--- TEKS SUMBER ---

Ilustrasi. (foto: freepik.com)
Likes
Sektor ekonomi digital tanah air melihat decade baru dengan penuh optimisme. Hal ini tidak lepas dari grafik perkembangan ekonomi digital Indonesia yang bergerak ke arah positif setiap tahunnya. Menengok laporan dari Google, Termesek, dan Bain bertajuk e-Conomy SEA 2019, Indonesia berjaya dengan menguasai 40% nilai ekonomi berbaris internet di Asia Tenggara. Nilai ekonomi digital Indonesia diperkirakan Google mencapai US$40 Miliar atau sekitar Rp 567,9 Triliun pada 2019.
Ekonomi digital memang menjadi jadi salah satu fokus pemerintah benahi ekonomi nasional. Pada periode kedua nya menjabat sebagai presiden, Joko Widodo bahkan telah merampungkan rencana Transformasi Ekonomi Digital Indonesia selama 4,5 tahun ke depan.
Dilansir dari bisnis.com, Jokowi tegaskan Indonesia tidak hanya akan menjadi pasar strategis ekonomi digital.lebih dari itu, Jokowi berambisi menjadikan ekonomi digital sebagai 'obat' current account deficit (CAD).
Riset Information Systems Security Partners mengungkap Indonesia berpotensi mendapat pendapatan global dari ekonomi digital sebesar Rp 53,4 Triliun di 2020. Nilai ini semakin merangkak sejalan dengan angka pengguna internet yang tumbuh pesat. Asosiasi Penyelenggara Jasa Internet Indonesia (APJII) memaparkan sebesar 171 juta rakyat Indonesia tercatat sebagai pengguna aktif Indonesia. tidak main-main, pertumbuhannya mencapai 10,12 persen.
Indonesia tidak hanya dapat dilihat sebagai pasar potensial saja. lebih dari itu, Indonesia juga terbilang produktif mengasilkan start up atau perusahaan rintisan. Start up ini disadari sebagai pilar penting dalam membangun ekosistem ekonomi digital tanah air.
Menteri Komunikasi dan Informatika Johnny G Plate dalam pelaksanaan World Economi Forum (WEF) Januari 2020 silam memaparkan Indonesia memiliki 2193 start up hingga 2019. Dengan raihan jumlah start up tersebut, Indonesia masuk jajaran elite lima Negara dengan jumlah start up terbanyak di bawah Amerika Serikat (AS) , India, Inggris, dan Kanada.
Tidak hanya “kaya” secara jumlah, start up Indonesia juga terbilang progresif mendatangkan pendanaan. Menurut laporan Centro Ventures, nilai Investasi start up Indonesia menunjukan kenaikan sejak 2014 hingga 2018. Pada 2014, nilai investasi Indonesia hanya mencapai US$ 146 ribu, angka itu terus naik hingga mencapai puncaknya pada 2018 dengan total nilai investasi mencapai US$ 3,4 Juta. Perolehan nilai investasi di 2019 rupanya mengalami penurunan sebesar 40% menjadi US$ 2,4 juta.
Meski nilai investasi anjok pada tahun lalu, akan tetapi total kesepakatan pendanaan dengan start up lokal meningkat jumlahnya. Kesepakatan investasi melonjak dari 104 di 2018 dan 131 pada 2019. Itu artinya, semakin banyak jumlah start up yang telah mendapatkan pendanaan.

--- CUPLIKAN ENTRI ---

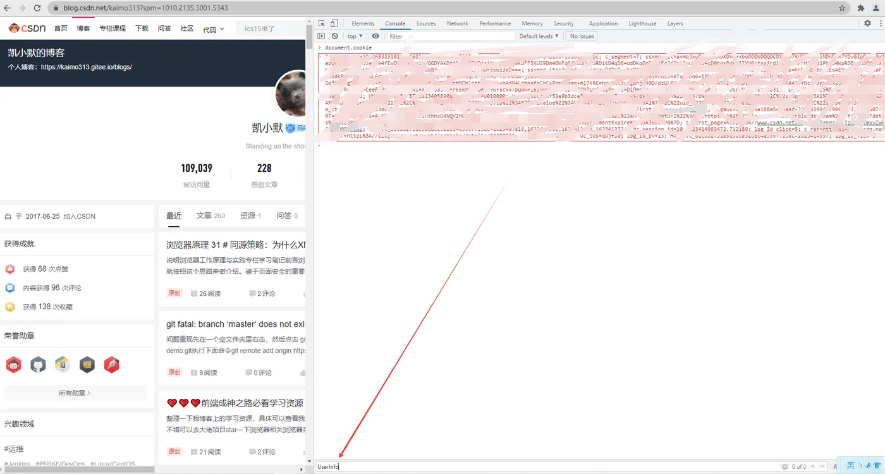This screenshot has height=474, width=885.
Task: Expand the 代码 navigation dropdown
Action: coord(213,28)
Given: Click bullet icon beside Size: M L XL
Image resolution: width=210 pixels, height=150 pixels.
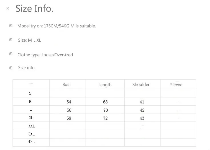Looking at the screenshot, I should [11, 40].
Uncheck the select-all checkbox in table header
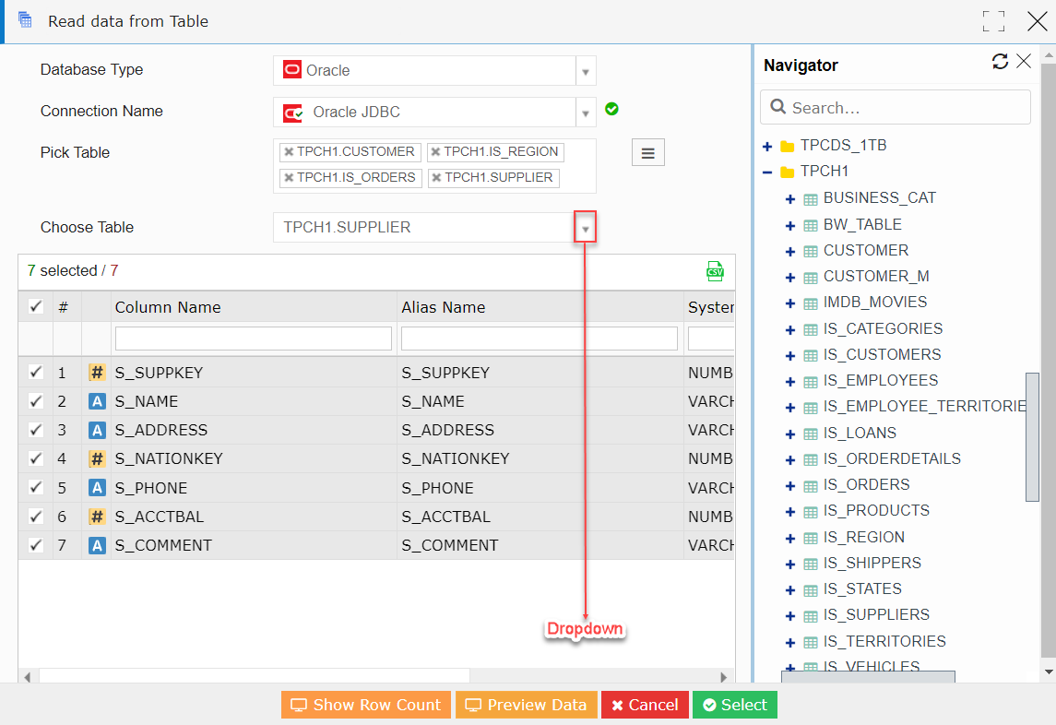 (x=35, y=306)
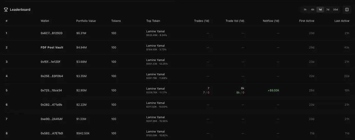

---

— PETUNJUK —
Salin persis bagian teks tentang ekonomi digital Indonesia di atas yang dibuka dengan kata-kata yang memuat "Riset Information Systems" dan ditutup dengan "digital tanah air.".

— PENYELESAIAN SOAL —
Riset Information Systems Security Partners mengungkap Indonesia berpotensi mendapat pendapatan global dari ekonomi digital sebesar Rp 53,4 Triliun di 2020. Nilai ini semakin merangkak sejalan dengan angka pengguna internet yang tumbuh pesat. Asosiasi Penyelenggara Jasa Internet Indonesia (APJII) memaparkan sebesar 171 juta rakyat Indonesia tercatat sebagai pengguna aktif Indonesia. tidak main-main, pertumbuhannya mencapai 10,12 persen.
Indonesia tidak hanya dapat dilihat sebagai pasar potensial saja. lebih dari itu, Indonesia juga terbilang produktif mengasilkan start up atau perusahaan rintisan. Start up ini disadari sebagai pilar penting dalam membangun ekosistem ekonomi digital tanah air.